NodeJS: Merge two PDF files into one using the buffer obtained by reading them

Question

I am using fill-pdf npm module for filling template pdf's and it creates new file which is read from the disk and returned as buffer to callback. I have two files for which i do the same operation. I want to combine the two buffers there by to form a single pdf file which i can send back to the client. I tried different methods of buffer concatenation. The buffer can be concatenated using Buffer.concat, like,

var newBuffer = Buffer.concat([result_pdf.output, result_pdf_new.output]);

The size of new buffer is also the sum of the size of the input buffers. But still when the newBuffer is sent to client as response, it shows only the file mentioned last in the array.

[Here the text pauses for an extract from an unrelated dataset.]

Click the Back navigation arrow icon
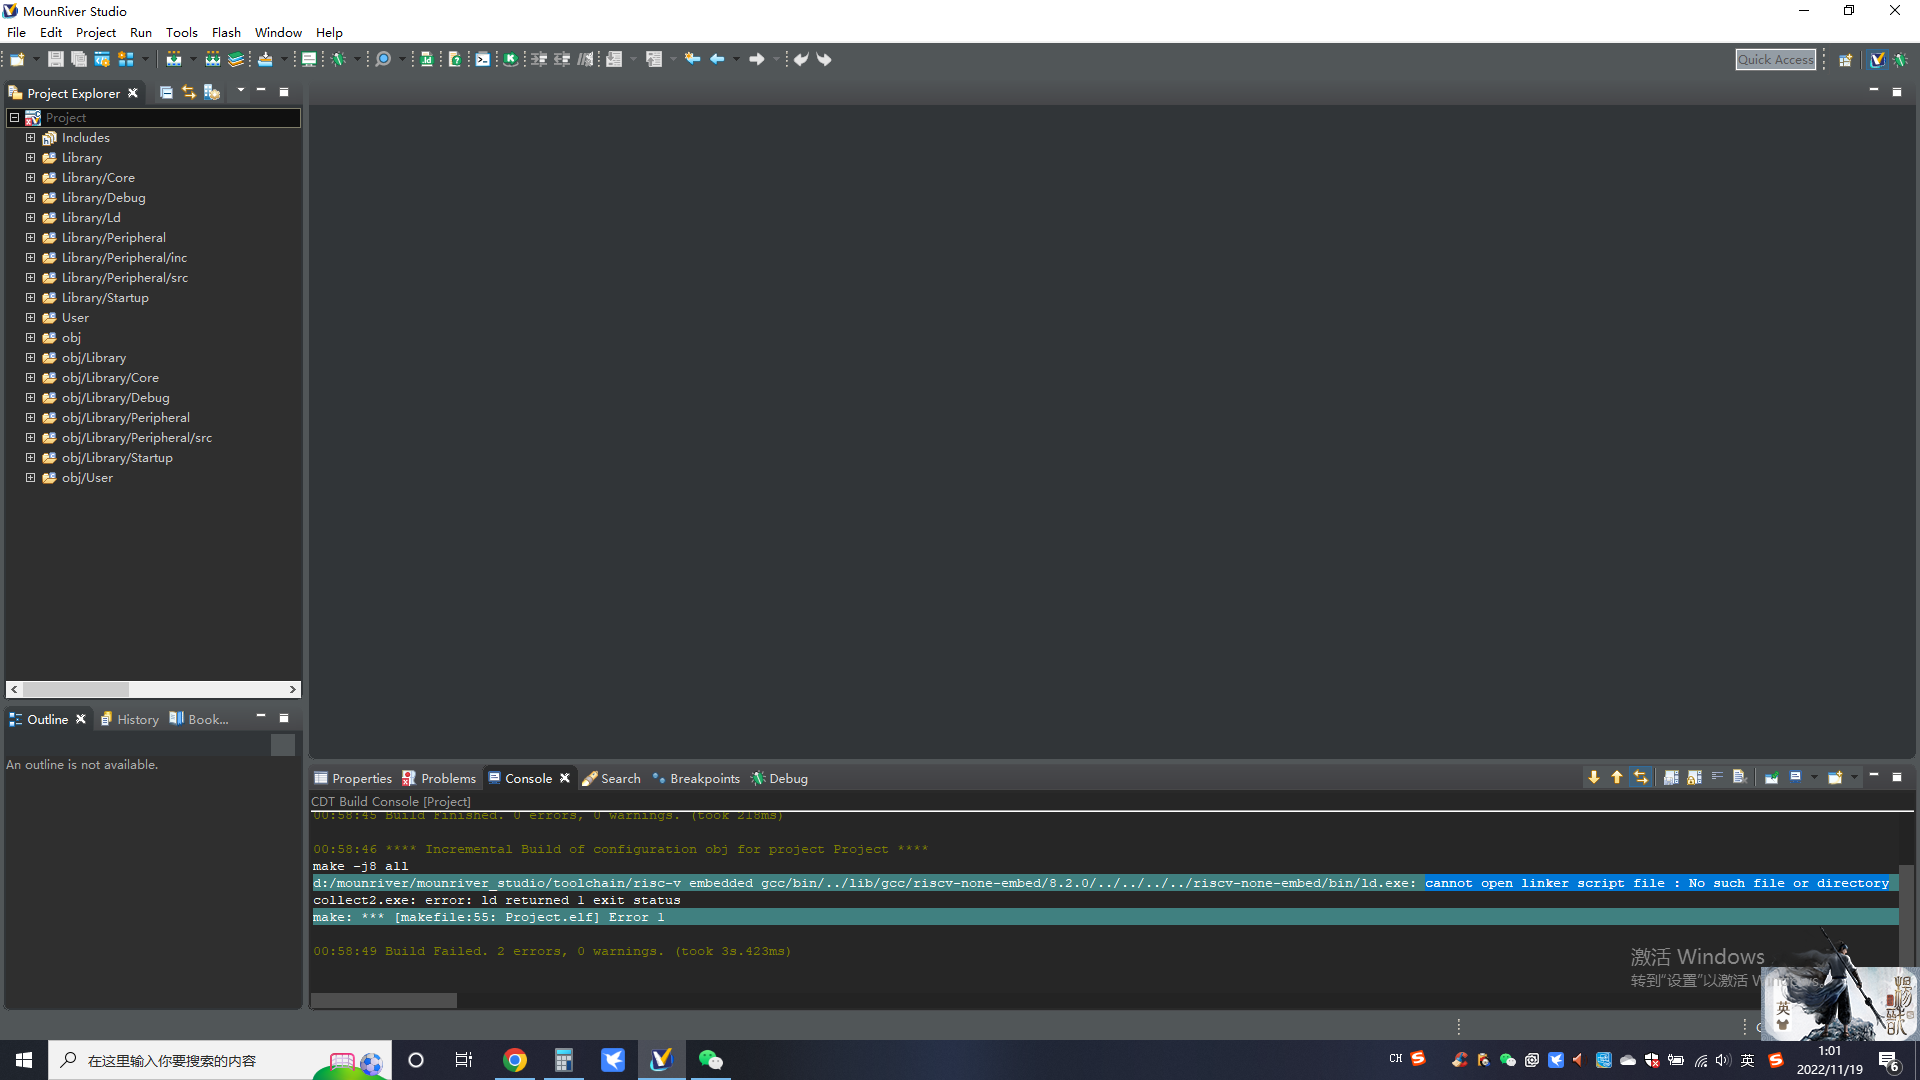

res.type("application/pdf");
return res.send(buffer);

Any idea ?

Possible duplicate of [Merging PDFs in Node](https://stackoverflow.com/questions/41101395/merging-pdfs-in-node) — rouan, Aug 08 '17 at 12:11

Pankaj Shinde · Answer 1 · 2020-08-05T14:49:49.597

As mentioned by @MechaCode, the creator has ended support for HummusJS.

So I would like to give you 2 solutions.

Using node-pdftk npm module

The Following sample code uses node-pdftk npm module to combine two pdf buffers seamlessly.

const pdftk = require('node-pdftk');

var pdfBuffer1 = fs.readFileSync("./pdf1.pdf");
var pdfBuffer2 = fs.readFileSync("./pdf2.pdf");

pdftk
    .input([pdfBuffer1, pdfBuffer2])
    .output()
    .then(buf => {
        let path = 'merged.pdf';
        fs.open(path, 'w', function (err, fd) {
            fs.write(fd, buf, 0, buf.length, null, function (err) {
                fs.close(fd, function () {
                    console.log('wrote the file successfully');
                });
            });
        });
    });

The requirement for node-pdftk npm module is you need to install the PDFtk library. Some of you may find this overhead / tedious. So I have another solution using pdf-lib library.

Using pdf-lib npm module

const PDFDocument = require('pdf-lib').PDFDocument

var pdfBuffer1 = fs.readFileSync("./pdf1.pdf"); 
var pdfBuffer2 = fs.readFileSync("./pdf2.pdf");

var pdfsToMerge = [pdfBuffer1, pdfBuffer2]

const mergedPdf = await PDFDocument.create(); 
for (const pdfBytes of pdfsToMerge) { 
    const pdf = await PDFDocument.load(pdfBytes); 
    const copiedPages = await mergedPdf.copyPages(pdf, pdf.getPageIndices());
    copiedPages.forEach((page) => {
         mergedPdf.addPage(page); 
    }); 
} 

const buf = await mergedPdf.save();        // Uint8Array

let path = 'merged.pdf'; 
fs.open(path, 'w', function (err, fd) {
    fs.write(fd, buf, 0, buf.length, null, function (err) {
        fs.close(fd, function () {
            console.log('wrote the file successfully');
        }); 
    }); 
});

Personally I prefer to use pdf-lib npm module.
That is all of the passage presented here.